05/29/2026
While the weather keeps you indoors, there are still plenty of ways landowners can improve the health, productivity, and future of their woodlands from home. Here are 5 things to do the next time you're stuck inside to benefit your forest!
1. Create or Update a Forest Management Plan
Review your property goals and outline priorities such as wildlife habitat, timber production, recreation, invasive species control, or wildfire prevention. Mapping out short- and long-term goals helps guide future management decisions.
2. Study Aerial Maps and Property Boundaries
Use online mapping tools or printed maps to identify woodland types, stream corridors, erosion-prone areas, access roads, and potential planting sites. Rainy days are great for organizing GIS files, trail maps, and boundary records.
3. Research Tree and Invasive Species Identification
Spend time learning to identify native trees, shrubs, insects, diseases, and invasive plants common to your area. Better identification skills make fieldwork more effective once the weather clears.
4. Organize Forestry Records and Photos
Sort receipts, planting records, burn plans, timber sale documents, wildlife observations, and seasonal photos.
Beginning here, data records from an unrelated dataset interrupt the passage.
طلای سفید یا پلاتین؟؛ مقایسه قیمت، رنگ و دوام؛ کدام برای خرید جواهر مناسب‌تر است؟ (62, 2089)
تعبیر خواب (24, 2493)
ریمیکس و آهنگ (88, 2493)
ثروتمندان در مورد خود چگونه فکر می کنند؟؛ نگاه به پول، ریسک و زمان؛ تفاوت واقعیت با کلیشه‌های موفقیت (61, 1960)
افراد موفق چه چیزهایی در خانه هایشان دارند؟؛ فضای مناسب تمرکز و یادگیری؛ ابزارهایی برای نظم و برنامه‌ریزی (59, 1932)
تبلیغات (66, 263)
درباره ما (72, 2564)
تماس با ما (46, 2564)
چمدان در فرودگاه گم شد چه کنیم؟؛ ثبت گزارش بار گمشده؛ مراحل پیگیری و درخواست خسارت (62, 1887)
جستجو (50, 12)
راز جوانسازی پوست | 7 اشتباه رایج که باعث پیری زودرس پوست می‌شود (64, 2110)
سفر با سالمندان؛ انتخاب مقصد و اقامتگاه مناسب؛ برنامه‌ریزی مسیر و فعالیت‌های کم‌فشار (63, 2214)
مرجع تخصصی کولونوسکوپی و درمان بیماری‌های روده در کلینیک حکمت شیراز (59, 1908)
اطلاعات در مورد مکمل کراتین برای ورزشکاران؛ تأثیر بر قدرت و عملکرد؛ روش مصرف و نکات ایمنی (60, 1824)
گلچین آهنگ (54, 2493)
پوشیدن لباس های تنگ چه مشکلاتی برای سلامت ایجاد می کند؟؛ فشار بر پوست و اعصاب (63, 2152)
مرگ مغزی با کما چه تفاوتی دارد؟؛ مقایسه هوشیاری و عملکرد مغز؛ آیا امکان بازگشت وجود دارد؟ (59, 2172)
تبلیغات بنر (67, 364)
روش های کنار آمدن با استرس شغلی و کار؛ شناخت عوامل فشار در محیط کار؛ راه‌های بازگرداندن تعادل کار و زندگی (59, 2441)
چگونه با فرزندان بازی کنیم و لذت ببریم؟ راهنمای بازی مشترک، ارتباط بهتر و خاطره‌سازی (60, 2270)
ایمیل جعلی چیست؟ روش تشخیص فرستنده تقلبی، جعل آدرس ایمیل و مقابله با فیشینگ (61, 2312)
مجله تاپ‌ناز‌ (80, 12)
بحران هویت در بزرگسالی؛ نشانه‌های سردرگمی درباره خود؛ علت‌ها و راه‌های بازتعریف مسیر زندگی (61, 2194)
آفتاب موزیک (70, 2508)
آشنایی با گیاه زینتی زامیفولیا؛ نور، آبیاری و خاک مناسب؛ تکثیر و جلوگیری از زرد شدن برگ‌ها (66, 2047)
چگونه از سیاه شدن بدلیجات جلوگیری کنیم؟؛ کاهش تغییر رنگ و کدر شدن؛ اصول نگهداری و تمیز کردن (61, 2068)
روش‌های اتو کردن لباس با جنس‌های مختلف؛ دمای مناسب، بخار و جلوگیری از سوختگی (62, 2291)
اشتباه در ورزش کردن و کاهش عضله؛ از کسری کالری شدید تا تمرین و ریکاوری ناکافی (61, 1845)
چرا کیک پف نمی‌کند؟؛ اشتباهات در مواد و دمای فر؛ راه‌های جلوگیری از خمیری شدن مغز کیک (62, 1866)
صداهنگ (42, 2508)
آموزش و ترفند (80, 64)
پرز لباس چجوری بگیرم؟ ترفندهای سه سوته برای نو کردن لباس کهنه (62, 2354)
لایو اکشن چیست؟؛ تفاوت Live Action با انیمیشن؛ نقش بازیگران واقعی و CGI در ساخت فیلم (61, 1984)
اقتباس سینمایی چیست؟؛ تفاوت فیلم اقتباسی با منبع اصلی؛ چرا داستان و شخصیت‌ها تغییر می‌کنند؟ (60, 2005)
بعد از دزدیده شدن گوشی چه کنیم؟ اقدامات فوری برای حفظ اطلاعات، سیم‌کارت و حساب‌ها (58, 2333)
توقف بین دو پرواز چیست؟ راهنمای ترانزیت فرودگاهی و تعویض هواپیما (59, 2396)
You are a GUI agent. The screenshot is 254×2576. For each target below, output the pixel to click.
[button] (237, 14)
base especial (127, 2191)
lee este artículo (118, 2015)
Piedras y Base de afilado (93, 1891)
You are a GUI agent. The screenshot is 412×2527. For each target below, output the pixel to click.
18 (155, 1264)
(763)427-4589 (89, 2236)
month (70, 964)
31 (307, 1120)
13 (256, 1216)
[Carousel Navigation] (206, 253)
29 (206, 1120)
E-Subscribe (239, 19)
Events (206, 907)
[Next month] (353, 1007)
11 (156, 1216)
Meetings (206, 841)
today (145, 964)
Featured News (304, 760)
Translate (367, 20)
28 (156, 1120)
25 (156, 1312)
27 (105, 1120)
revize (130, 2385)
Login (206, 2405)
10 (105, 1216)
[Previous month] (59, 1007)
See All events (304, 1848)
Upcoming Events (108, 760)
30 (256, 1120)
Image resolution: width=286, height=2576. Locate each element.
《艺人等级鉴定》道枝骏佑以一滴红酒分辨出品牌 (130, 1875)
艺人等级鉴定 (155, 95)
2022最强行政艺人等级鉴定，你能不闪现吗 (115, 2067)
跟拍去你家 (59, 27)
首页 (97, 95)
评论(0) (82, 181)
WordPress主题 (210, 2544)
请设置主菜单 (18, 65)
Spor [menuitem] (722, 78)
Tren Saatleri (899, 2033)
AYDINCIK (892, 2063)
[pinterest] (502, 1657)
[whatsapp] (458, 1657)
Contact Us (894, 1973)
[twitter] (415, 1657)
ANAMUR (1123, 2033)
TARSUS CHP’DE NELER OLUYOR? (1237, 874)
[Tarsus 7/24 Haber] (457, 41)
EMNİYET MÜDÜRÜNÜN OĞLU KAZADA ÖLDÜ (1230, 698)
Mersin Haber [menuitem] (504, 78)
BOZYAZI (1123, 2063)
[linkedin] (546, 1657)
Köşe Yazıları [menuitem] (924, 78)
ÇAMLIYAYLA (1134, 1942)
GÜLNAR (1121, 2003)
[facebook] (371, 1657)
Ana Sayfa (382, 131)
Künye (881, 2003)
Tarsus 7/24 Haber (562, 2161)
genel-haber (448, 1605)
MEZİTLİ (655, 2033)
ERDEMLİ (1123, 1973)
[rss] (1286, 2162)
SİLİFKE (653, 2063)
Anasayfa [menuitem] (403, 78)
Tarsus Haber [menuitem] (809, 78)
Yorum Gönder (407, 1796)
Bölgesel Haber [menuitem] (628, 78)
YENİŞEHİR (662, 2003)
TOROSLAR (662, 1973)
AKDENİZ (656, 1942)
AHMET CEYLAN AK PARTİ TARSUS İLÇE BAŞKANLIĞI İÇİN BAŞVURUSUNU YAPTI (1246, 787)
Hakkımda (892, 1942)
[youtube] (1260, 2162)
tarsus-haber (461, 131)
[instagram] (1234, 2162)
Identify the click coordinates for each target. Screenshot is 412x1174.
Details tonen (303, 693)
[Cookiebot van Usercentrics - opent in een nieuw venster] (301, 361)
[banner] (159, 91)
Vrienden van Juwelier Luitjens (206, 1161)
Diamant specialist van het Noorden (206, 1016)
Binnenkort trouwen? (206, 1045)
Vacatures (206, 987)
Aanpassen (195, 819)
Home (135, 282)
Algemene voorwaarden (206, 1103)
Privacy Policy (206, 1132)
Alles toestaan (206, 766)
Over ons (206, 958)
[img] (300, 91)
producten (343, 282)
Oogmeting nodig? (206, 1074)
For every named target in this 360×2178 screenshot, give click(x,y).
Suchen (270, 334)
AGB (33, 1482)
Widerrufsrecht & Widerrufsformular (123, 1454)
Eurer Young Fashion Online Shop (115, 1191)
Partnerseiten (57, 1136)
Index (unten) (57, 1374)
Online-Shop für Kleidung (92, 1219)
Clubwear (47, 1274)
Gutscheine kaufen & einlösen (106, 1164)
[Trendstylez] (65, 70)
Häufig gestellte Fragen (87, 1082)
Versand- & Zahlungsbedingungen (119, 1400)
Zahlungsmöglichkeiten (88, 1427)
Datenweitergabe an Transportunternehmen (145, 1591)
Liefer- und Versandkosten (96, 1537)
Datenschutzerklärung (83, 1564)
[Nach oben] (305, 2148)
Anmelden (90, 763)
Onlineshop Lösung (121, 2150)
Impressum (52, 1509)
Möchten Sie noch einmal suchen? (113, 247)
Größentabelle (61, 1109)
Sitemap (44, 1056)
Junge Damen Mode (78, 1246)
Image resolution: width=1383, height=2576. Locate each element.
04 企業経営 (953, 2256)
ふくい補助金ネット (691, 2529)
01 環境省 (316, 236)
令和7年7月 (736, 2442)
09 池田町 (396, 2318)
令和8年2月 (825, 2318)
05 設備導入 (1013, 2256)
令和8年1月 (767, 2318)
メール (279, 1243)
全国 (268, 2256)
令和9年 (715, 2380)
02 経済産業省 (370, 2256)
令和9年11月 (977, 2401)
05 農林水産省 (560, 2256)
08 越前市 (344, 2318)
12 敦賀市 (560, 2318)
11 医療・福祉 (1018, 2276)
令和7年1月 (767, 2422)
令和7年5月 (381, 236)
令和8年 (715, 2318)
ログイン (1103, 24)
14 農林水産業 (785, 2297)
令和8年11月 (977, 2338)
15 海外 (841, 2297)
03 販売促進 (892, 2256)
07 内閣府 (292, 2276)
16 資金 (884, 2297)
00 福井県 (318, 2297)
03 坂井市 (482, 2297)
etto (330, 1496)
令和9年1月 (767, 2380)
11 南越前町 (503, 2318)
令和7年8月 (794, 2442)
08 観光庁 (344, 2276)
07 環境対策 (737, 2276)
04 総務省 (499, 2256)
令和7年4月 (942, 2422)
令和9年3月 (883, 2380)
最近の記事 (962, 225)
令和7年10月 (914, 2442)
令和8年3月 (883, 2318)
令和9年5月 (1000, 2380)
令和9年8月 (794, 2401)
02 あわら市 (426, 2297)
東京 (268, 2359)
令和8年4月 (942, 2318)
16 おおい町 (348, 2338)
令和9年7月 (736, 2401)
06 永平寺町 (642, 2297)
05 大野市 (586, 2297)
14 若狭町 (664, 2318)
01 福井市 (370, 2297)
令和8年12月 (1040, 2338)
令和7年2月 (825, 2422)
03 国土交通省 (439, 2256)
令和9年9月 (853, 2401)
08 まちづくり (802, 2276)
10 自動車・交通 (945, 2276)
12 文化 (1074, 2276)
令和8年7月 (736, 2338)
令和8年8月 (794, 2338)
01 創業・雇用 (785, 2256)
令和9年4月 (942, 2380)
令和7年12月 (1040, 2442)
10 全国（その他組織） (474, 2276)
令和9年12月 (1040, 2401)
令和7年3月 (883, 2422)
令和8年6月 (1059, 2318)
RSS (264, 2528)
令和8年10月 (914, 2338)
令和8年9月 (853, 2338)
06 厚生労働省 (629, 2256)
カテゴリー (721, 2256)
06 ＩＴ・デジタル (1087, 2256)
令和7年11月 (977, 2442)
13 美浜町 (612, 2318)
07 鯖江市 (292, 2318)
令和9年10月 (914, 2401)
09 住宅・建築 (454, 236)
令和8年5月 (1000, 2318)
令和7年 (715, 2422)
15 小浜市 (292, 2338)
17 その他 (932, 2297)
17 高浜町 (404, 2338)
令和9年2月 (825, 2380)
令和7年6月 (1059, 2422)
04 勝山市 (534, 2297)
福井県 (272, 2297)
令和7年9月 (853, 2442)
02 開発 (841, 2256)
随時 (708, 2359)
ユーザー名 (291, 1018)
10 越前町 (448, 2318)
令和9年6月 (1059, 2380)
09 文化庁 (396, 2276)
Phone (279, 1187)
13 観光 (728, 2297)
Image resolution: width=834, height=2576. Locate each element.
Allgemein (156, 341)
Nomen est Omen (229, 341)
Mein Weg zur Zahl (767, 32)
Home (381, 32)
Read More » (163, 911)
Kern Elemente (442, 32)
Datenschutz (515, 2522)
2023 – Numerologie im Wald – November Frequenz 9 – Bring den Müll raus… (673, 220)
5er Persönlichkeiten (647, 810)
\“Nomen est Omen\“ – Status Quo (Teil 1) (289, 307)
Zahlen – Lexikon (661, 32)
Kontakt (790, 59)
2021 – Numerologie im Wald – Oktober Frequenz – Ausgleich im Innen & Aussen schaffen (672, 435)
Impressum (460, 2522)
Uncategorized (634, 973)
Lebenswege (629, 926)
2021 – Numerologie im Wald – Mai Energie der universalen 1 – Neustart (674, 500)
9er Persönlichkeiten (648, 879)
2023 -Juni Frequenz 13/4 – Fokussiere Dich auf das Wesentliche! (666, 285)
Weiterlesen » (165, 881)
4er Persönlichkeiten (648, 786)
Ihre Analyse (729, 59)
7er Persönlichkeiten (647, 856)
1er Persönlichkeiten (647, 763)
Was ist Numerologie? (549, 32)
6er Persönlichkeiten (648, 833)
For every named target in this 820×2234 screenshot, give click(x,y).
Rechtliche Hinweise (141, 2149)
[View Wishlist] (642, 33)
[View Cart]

Keeping organized records helps track forest health changes over time and can assist with cost-share or tax programs.
5. Plan Future Projects and Order Supplies
Use the downtime to schedule tree planting projects, thinning work, prescribed burns, or habitat improvements. You can also compare equipment, order seedlings, sharpen chainsaw chains indoors, or prepare educational materials for family members or volunteers.
A rainy day can be one of the best opportunities to improve the long-term health and productivity of your woodland—just from the comfort of indoors.